A lack of awareness of information security is chief among them, deputy information commissioner David Smith told the first annual Human Factors in Information Security Conference in London.
"In many cases, there is still a long way to go on security awareness and understanding obligations, especially in terms of the Data Protection Act," he said.
Organisations often address security awareness only in a once-off training session, but it is something that needs to be ongoing, said Smith.
"A lack of communication and training around security has come up time after a time when there have been data breaches," he said.
Failure to put existing security policies into effect is another common failing, said Smith, showing that people remain one of the biggest challenges to getting information security right.
Another common thread running through most data breaches both past and present is that personal data is not properly valued, he said, mainly due to a lack of proper management structures.

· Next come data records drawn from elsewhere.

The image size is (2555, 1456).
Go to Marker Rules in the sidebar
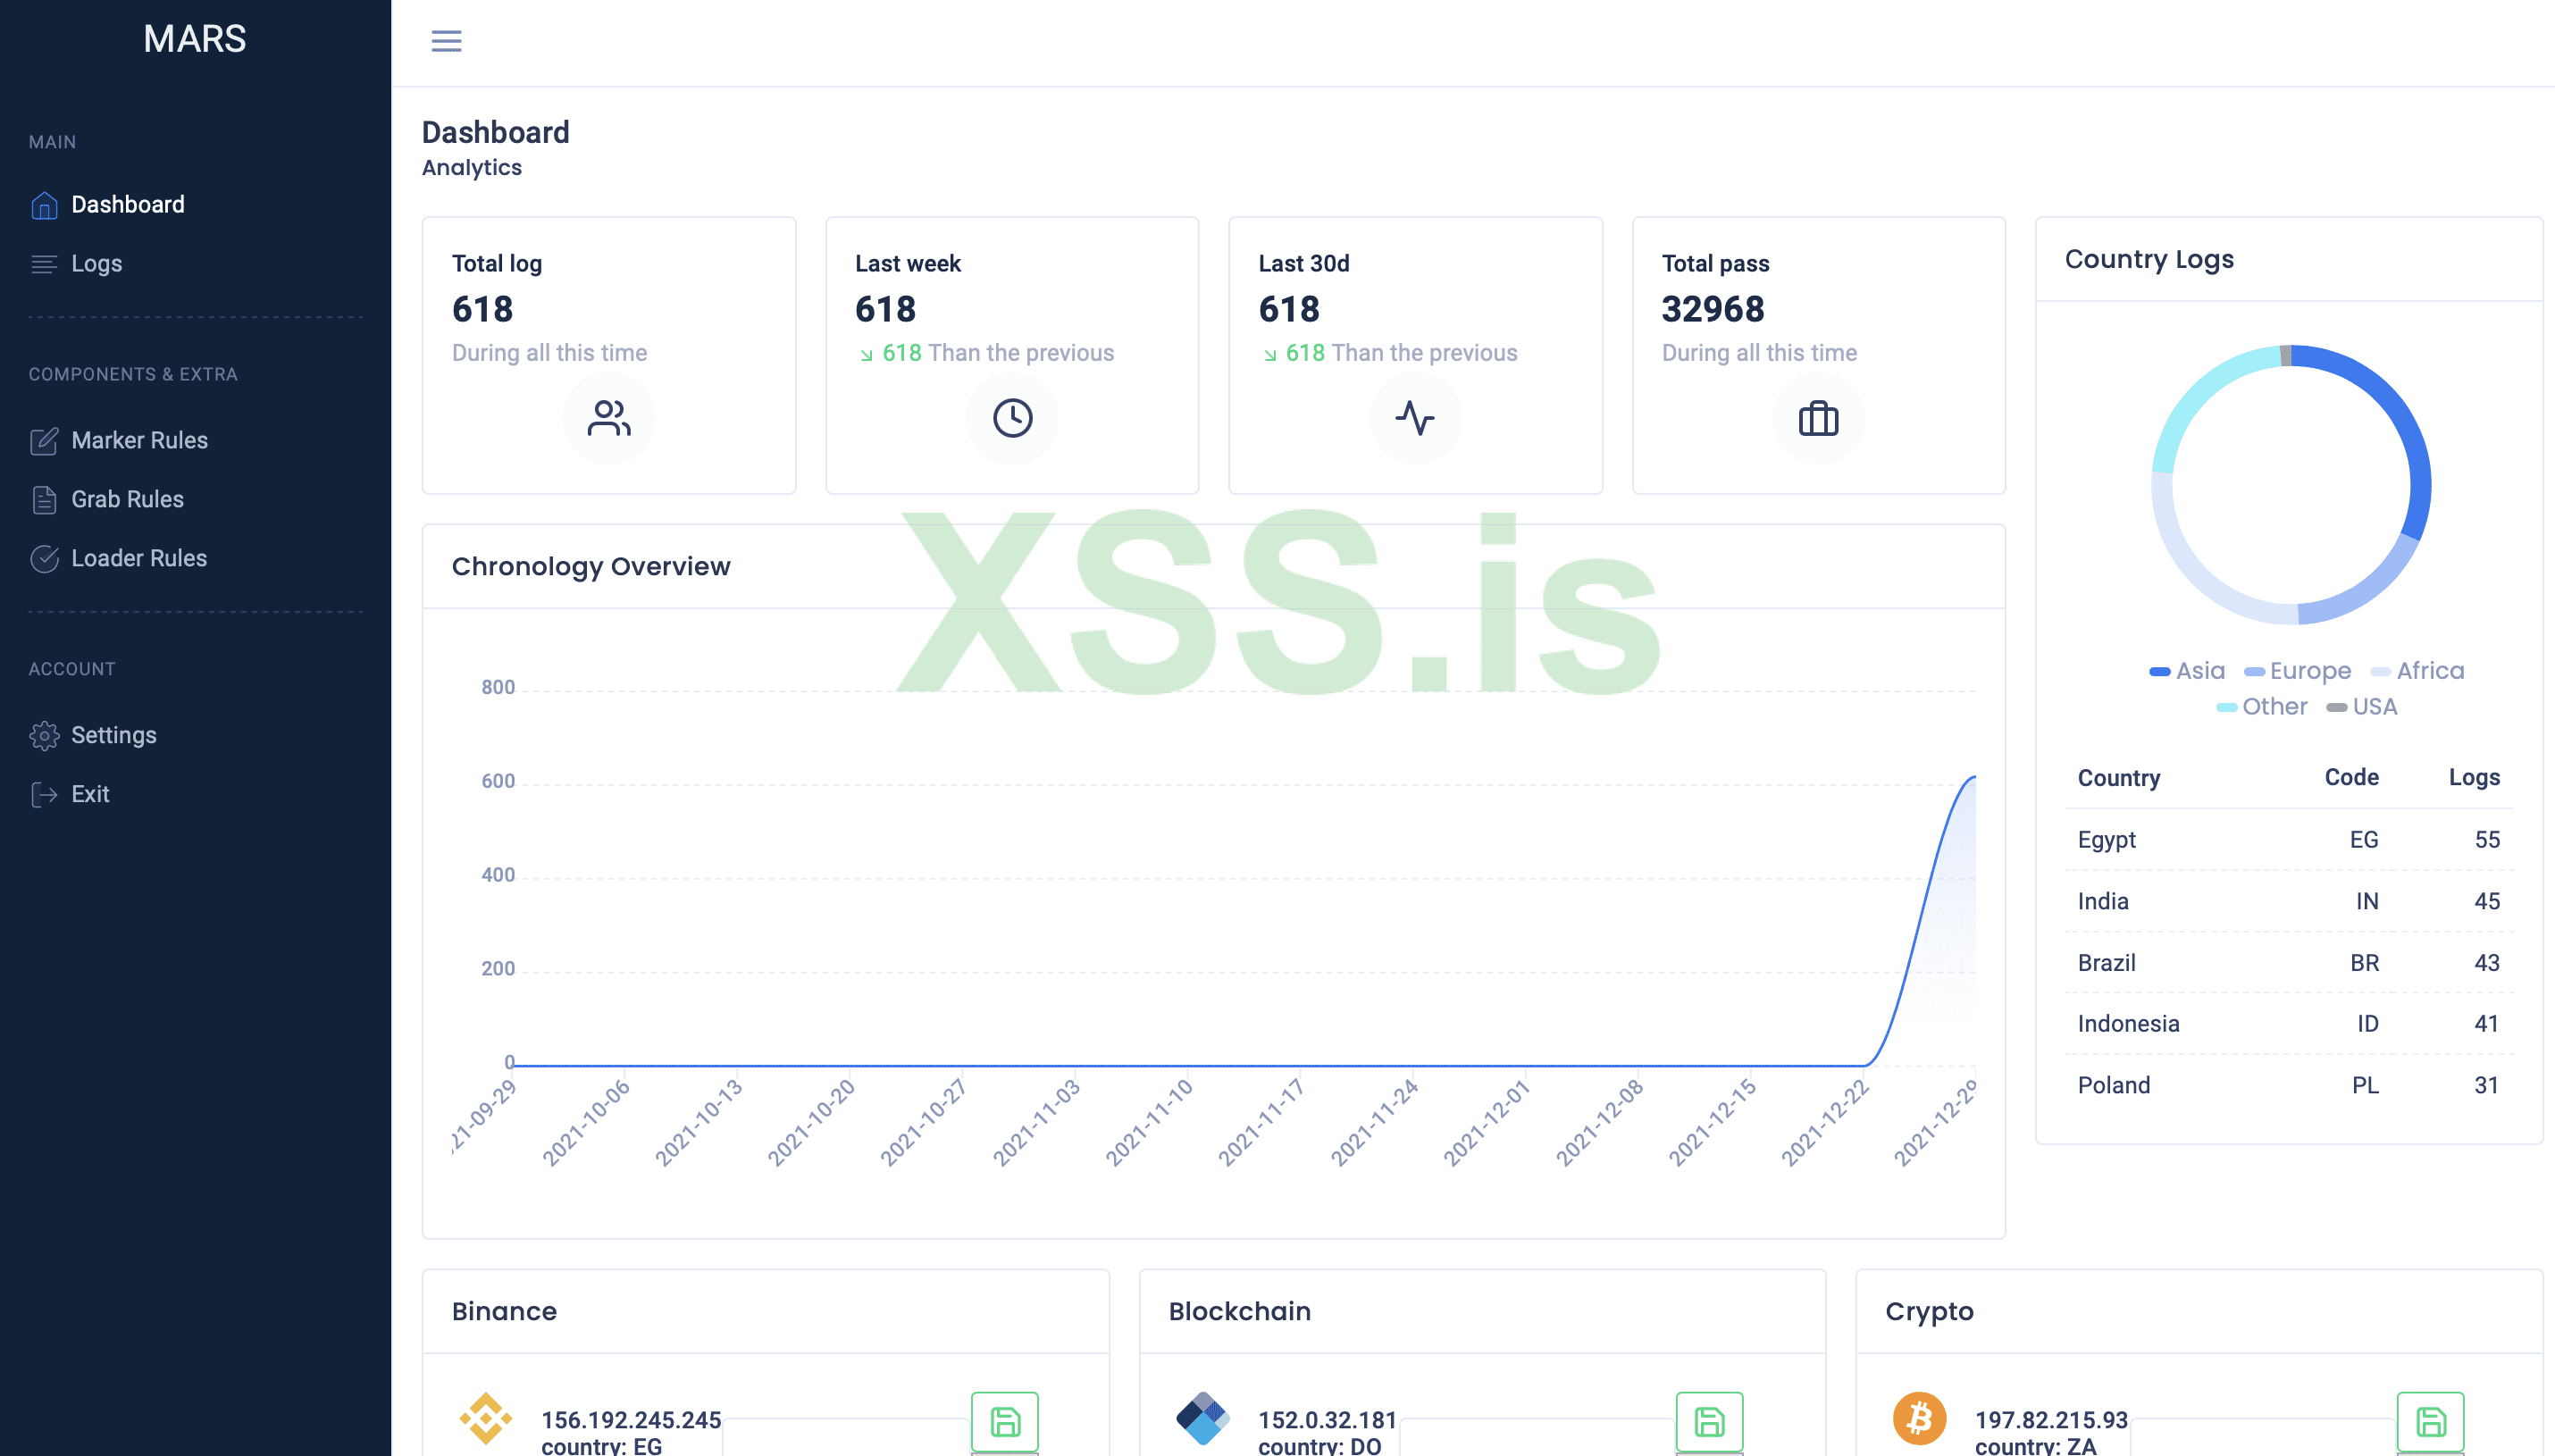139,440
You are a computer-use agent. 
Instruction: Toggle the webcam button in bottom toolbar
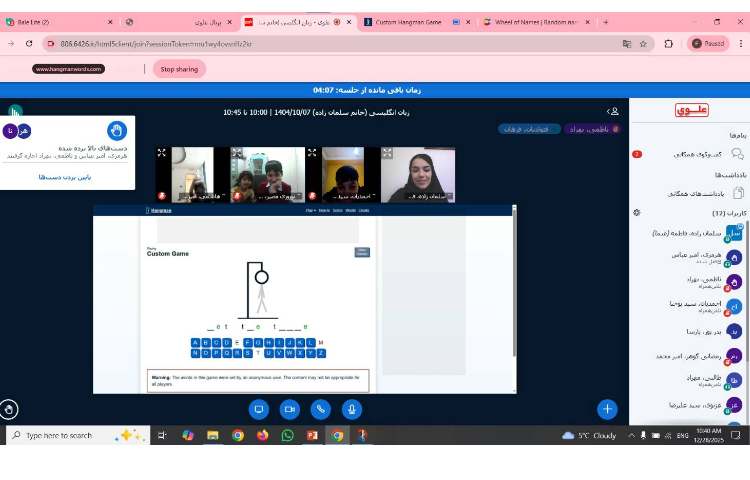point(290,409)
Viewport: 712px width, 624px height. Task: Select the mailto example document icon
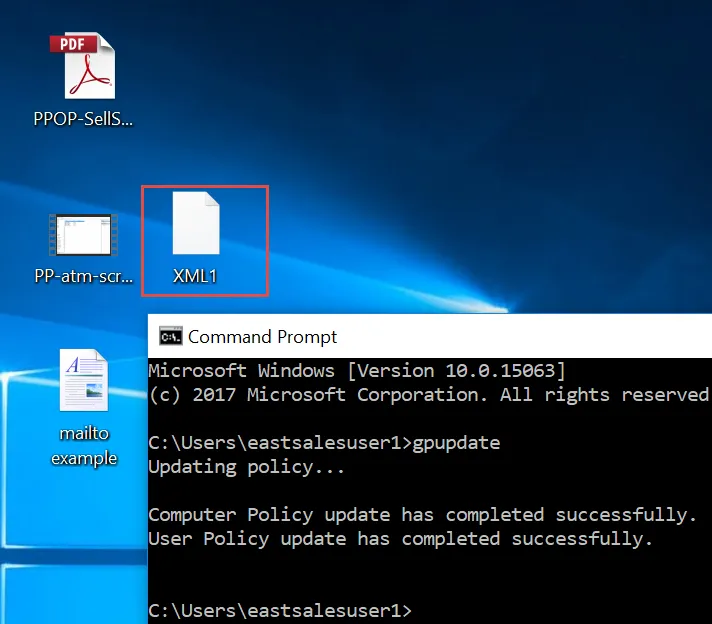[x=84, y=380]
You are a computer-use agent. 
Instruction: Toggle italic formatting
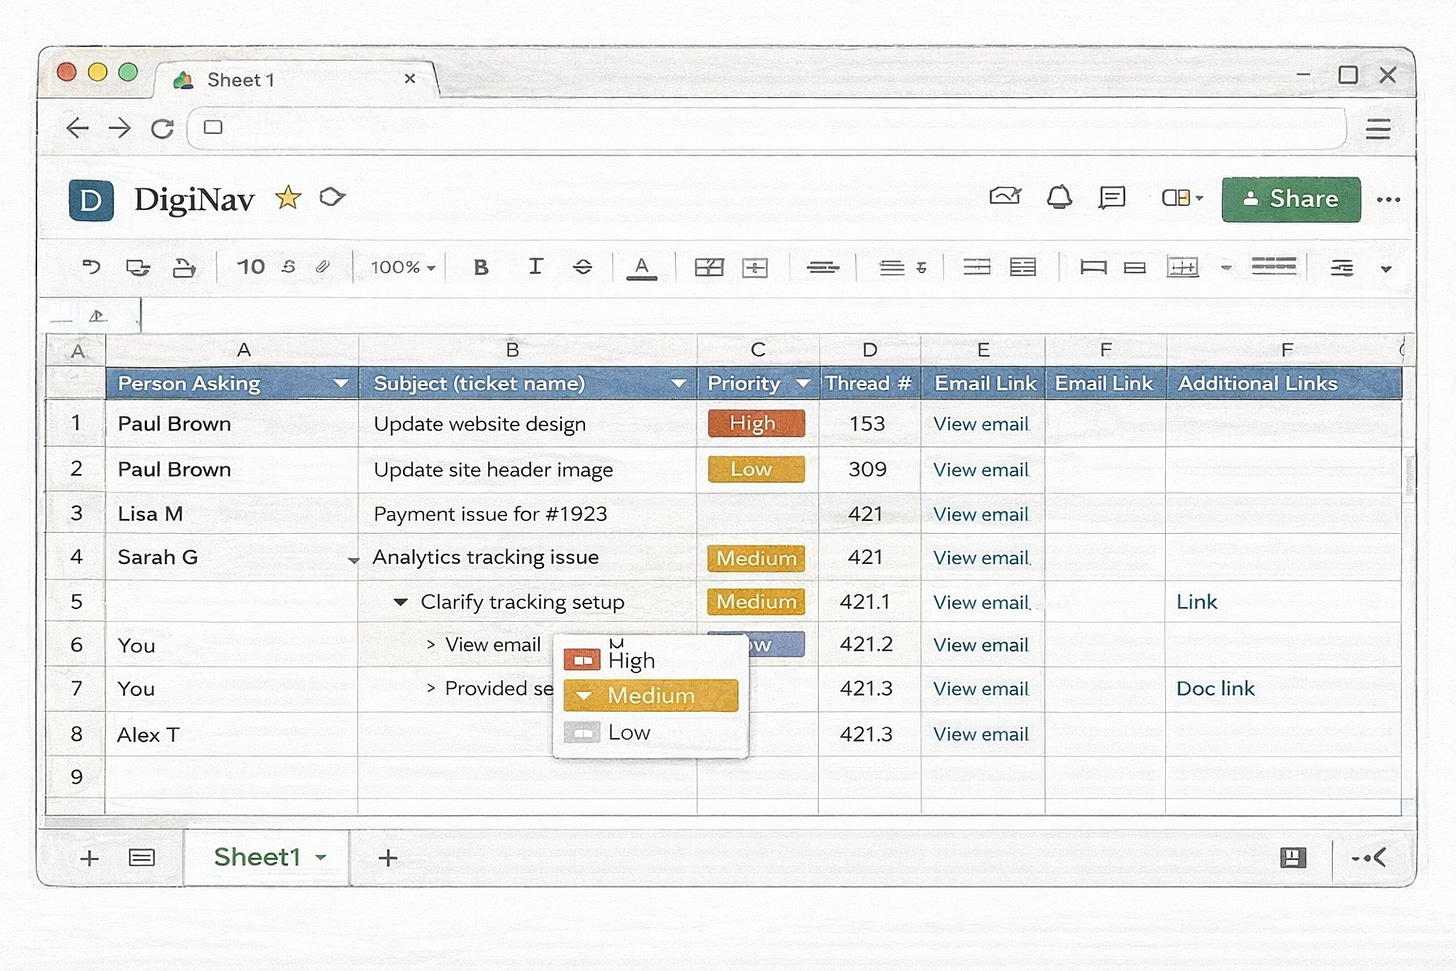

This all means that improving governance and accountability is still "absolutely key" for many public and private organisations, said Smith.
The ICO's mission will also be aided by other legislative changes, such as the possible introduction of a data breach notification law in the UK, said Smith.
"Within 18 months data breach notification will be required by law in the telecoms sector in line with EU directives and I can see this being extended across all sectors within three years," he said.
Custodial sentences for individuals found guilty of deliberately selling information or gathering information under false pretences are also a possibility, said Smith.
"The government is consulting on prison sentences for these types of data offences, but we are unlikely to see any new legislation before the general election," he said.